Wich ones focus more on strength? Flexibility? Flow? Muscle tightness? Breathing? Becoming pain free?....

The methods that come to mind are Yoga, Ginastica Natural, Body-Flow and Warrior Wellness (Sonnon), Pilates. Did I forget anyone?


Hi Victor, I have some first hand experience with all three. 

"meaningful ones focus more on strength? Flexibility? Flow? Muscle tightness? Breathing? Becoming pain free?.... "

They all approach the above in one way or another.  As for pro's and con's there are enough of those lists on various threads and I find they all come back to the persons experience with that form of training and honestly my "personal" experience is not your experience and as such its not going to be meaningful for you.  There are allot of threads on this forum where people begin with good intentions of sharing info and then get into shouting matches regarding the best this or the best that.  Suffice to say, describing these things and their value is allot like telling you what Thai food tastes like, all the writing in the world won't mean anything to you until you taste it for yourself.

All that having been said, I am sure you have some idea of what each of those health systems is about.  They all have something to offer depending on your goals.  If you are looking for something that compliments the combative arts well, then dig a bit into Sonnons stuff.  The health system that is a part of R.O.S.S has many interesting exercises, breathing methods and movement drills that have a direct performance impact on your combative skill.

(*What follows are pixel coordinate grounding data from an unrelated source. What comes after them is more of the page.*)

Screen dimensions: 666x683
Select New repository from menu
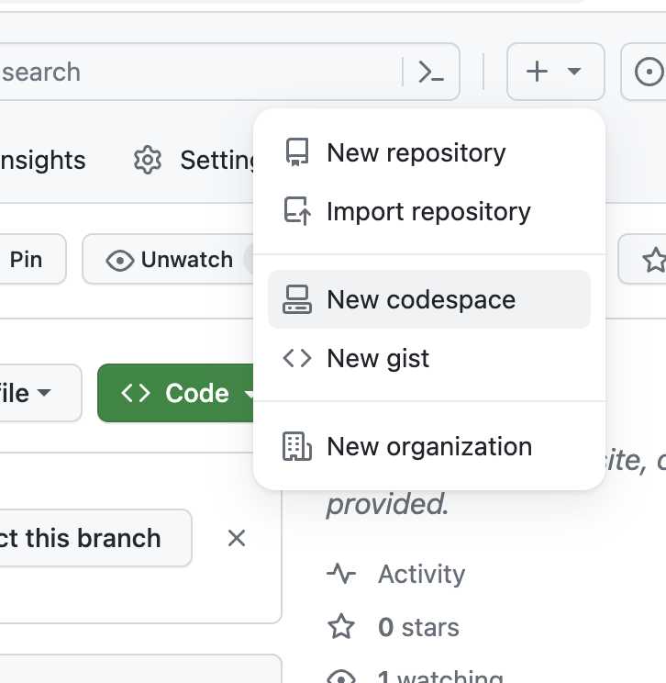pyautogui.click(x=416, y=152)

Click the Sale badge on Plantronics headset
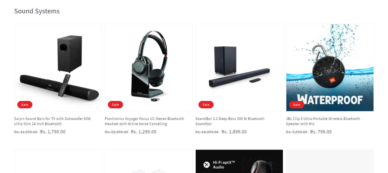(115, 105)
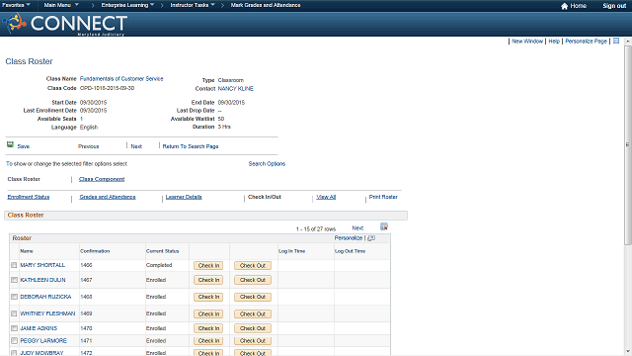Switch to Grades and Attendance tab
The width and height of the screenshot is (632, 356).
(108, 197)
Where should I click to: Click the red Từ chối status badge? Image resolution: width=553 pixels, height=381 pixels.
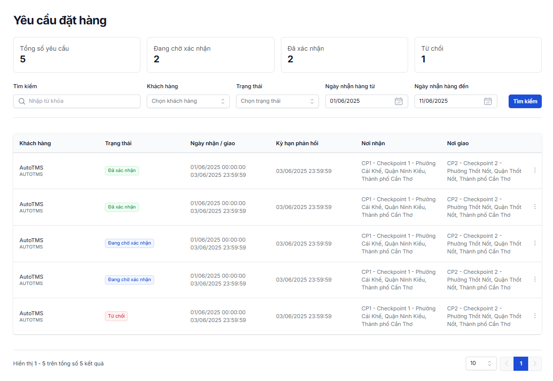(116, 316)
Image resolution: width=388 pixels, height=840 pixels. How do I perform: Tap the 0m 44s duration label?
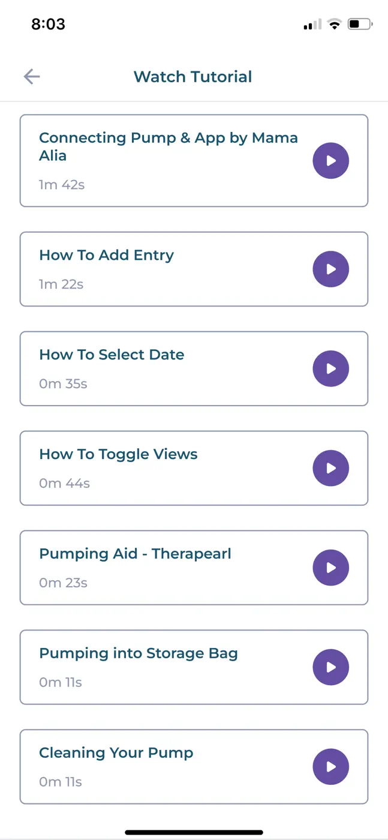64,483

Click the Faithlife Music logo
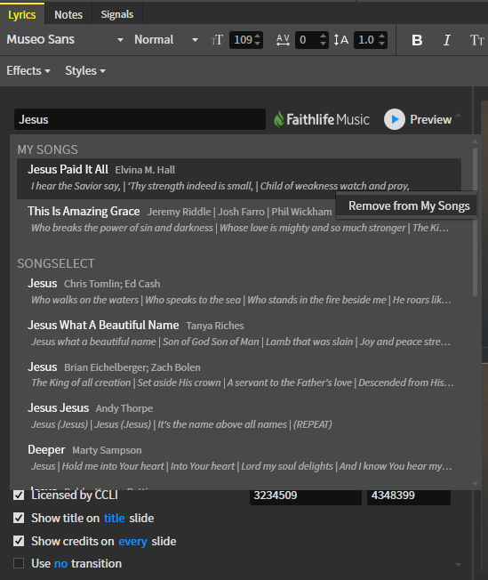coord(321,119)
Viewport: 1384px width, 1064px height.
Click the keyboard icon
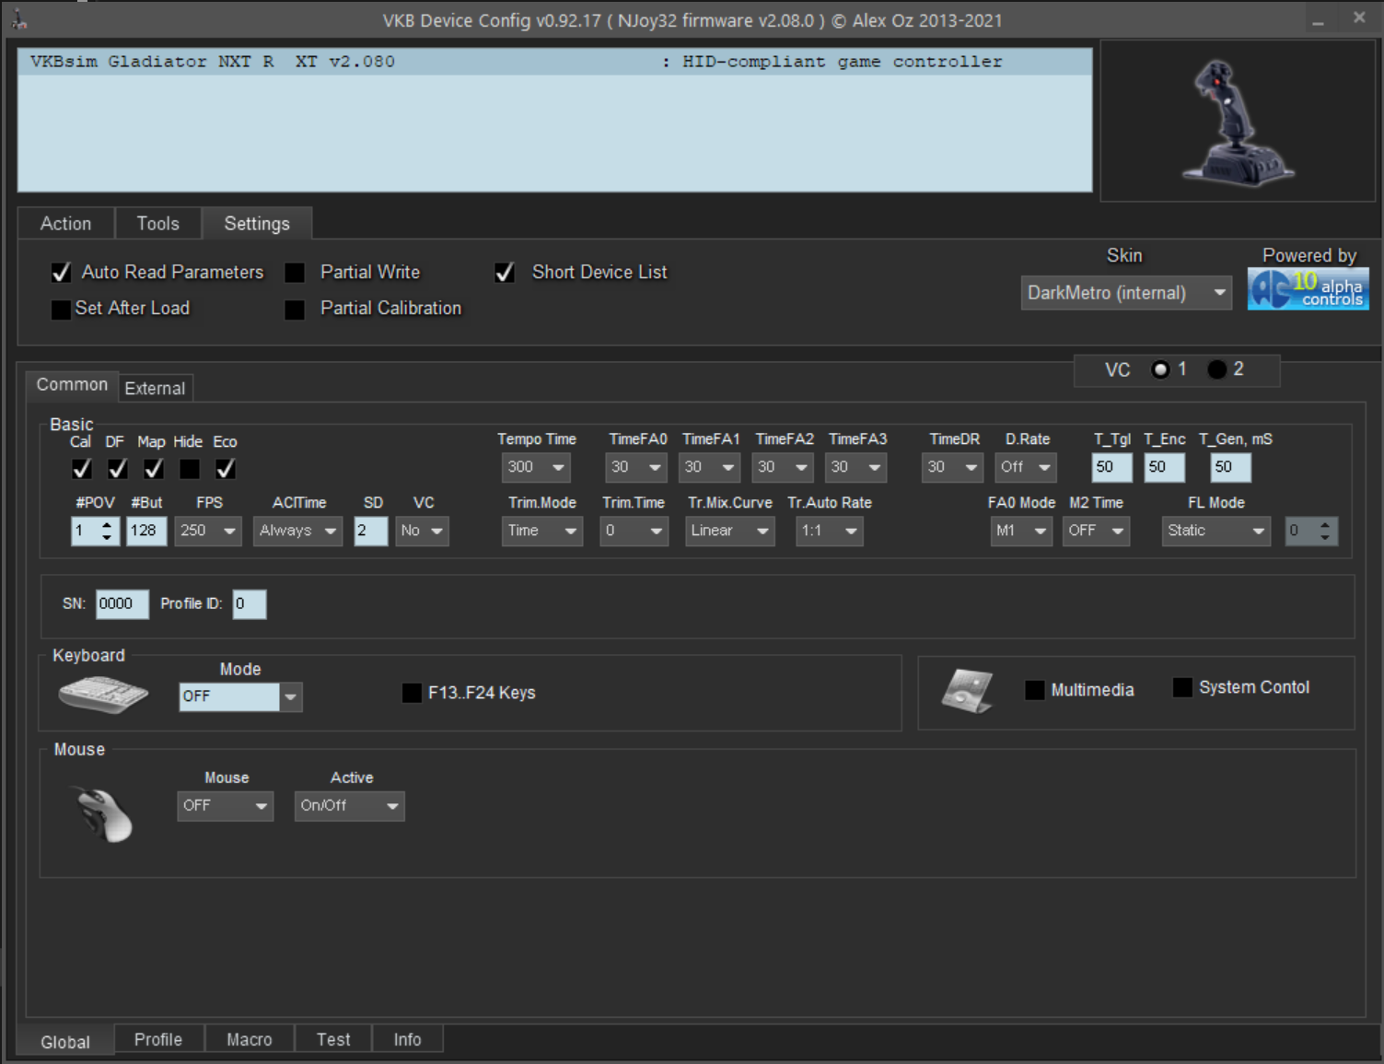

Hope this was somehow helpful.



Thanks guys.

It sounds like if I for example do some kind of flow/mobility excercises(Body-Flow/Ginastica Natural/WW) before class and some more static stretching (static yoga poses/static stretching) on my weak areas after class I would be on the right track.
And on the days when I´m only doing this kind of work I could do the dynamic exercises first and end with the static ones.

How does that sound?


Some before class mobility work is IMHO a good idea.  It will get the joints moving and lubricated and also get you in a relaxed state and ready to flow when you roll.  Often I see people get on the mat, real stiff and then after a few seconds of pummpling they learn a couple techniques and then try to tap their partner.  The constant effort to "win" does more to stiffen them up than to improve their overall game.  Starting with some kind of movement that doesn't have "winning" as a goal (for example  bodyflow or Ginastica) focuses your mind on your movement rather than on the possible outcome of a sparring match and after all rolling is about moving.


Victor W,

Believe it or not but what you stated (dynamic stretching before the workout; static stretching afterwards) has been advocated for many years by many collegiate and professional Strength and Conditioning as well as a few Track and Field coaches.

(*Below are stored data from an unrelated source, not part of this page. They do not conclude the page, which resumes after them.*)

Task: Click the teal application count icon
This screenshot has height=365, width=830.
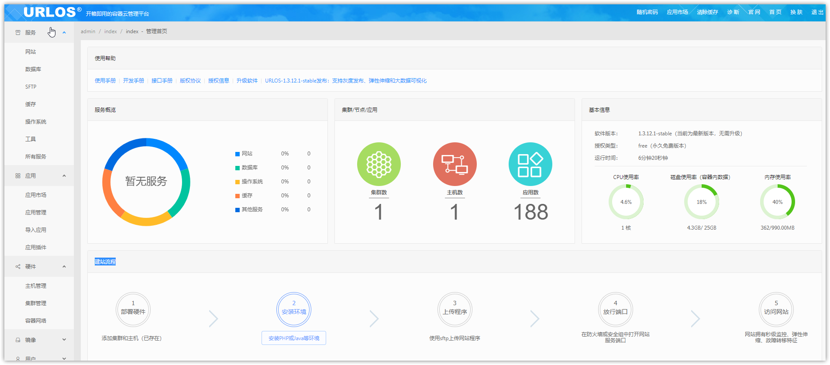Action: [530, 164]
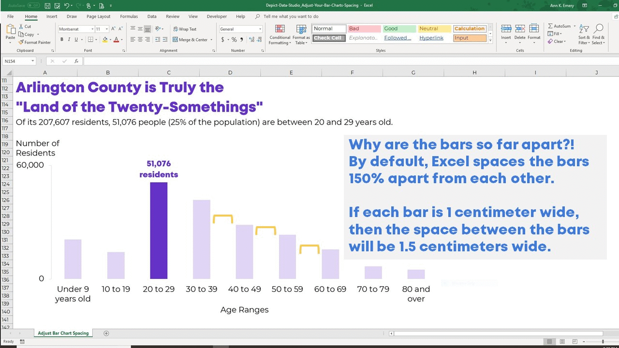Open Conditional Formatting options
619x348 pixels.
tap(280, 34)
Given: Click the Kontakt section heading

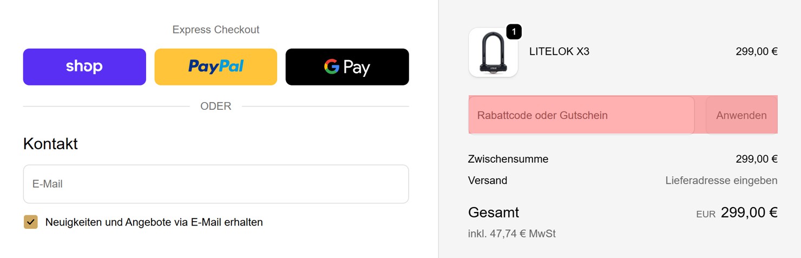Looking at the screenshot, I should 50,144.
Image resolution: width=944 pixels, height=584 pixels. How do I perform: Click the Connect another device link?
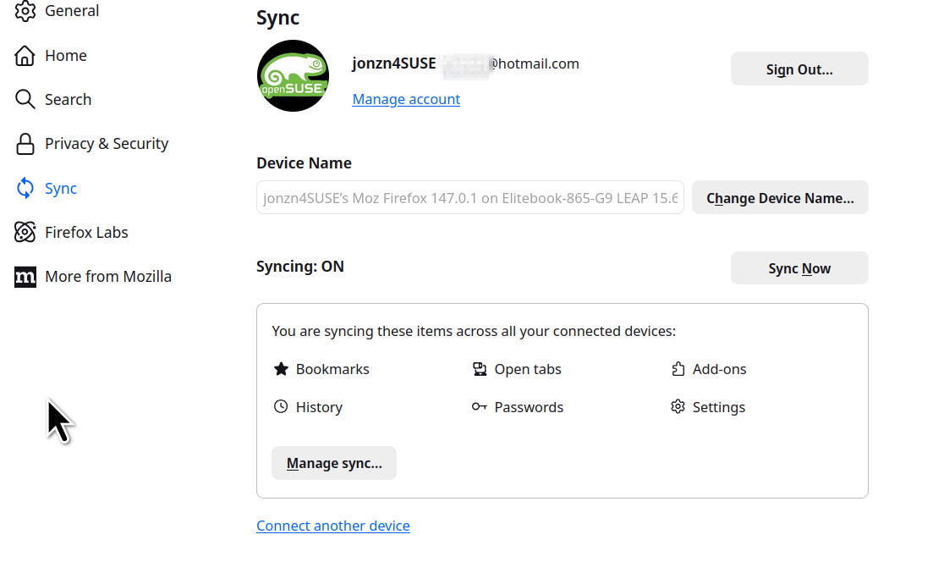click(333, 526)
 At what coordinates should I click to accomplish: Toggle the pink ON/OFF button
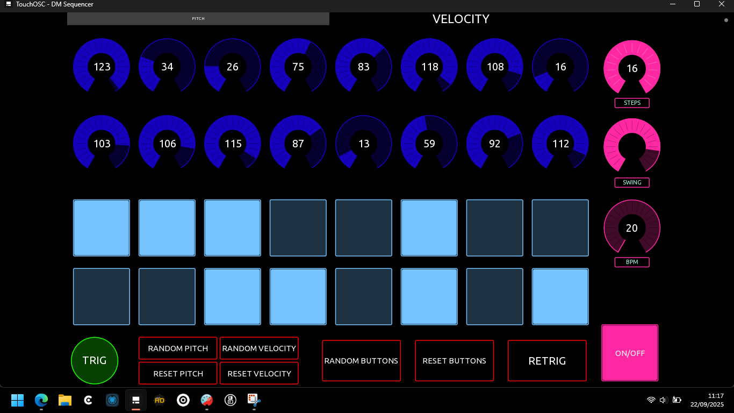click(630, 353)
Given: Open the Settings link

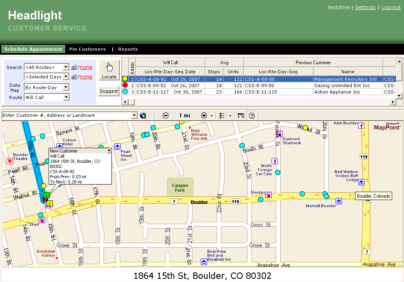Looking at the screenshot, I should pyautogui.click(x=365, y=8).
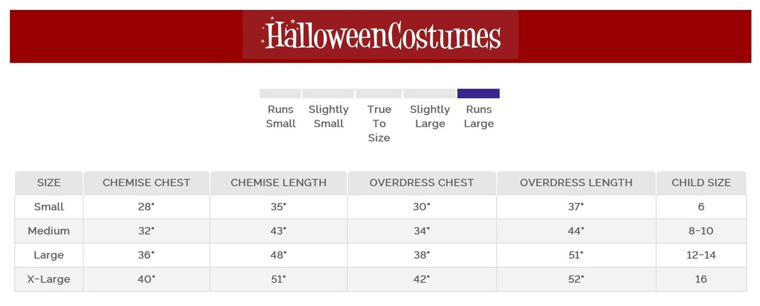The width and height of the screenshot is (760, 306).
Task: Click the OVERDRESS LENGTH column header
Action: click(x=576, y=183)
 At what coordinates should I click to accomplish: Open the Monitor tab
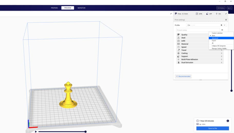point(82,8)
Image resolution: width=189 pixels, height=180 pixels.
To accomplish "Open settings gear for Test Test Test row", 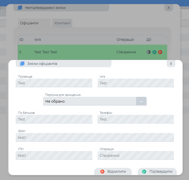I will tap(148, 52).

I came to realize this almost ten years ago after reading Kurtz book on stretching. He explain why doing dynamic stretching first, before, a workout and doing static stretching afterwards to the best way to do things. This point of view was echoed in my encounters with the Strength & Conditioning staff at a Div 1 university I interned at. I also heard the same philosophy advocated by a nationally known and respect Sprint coach in my home town.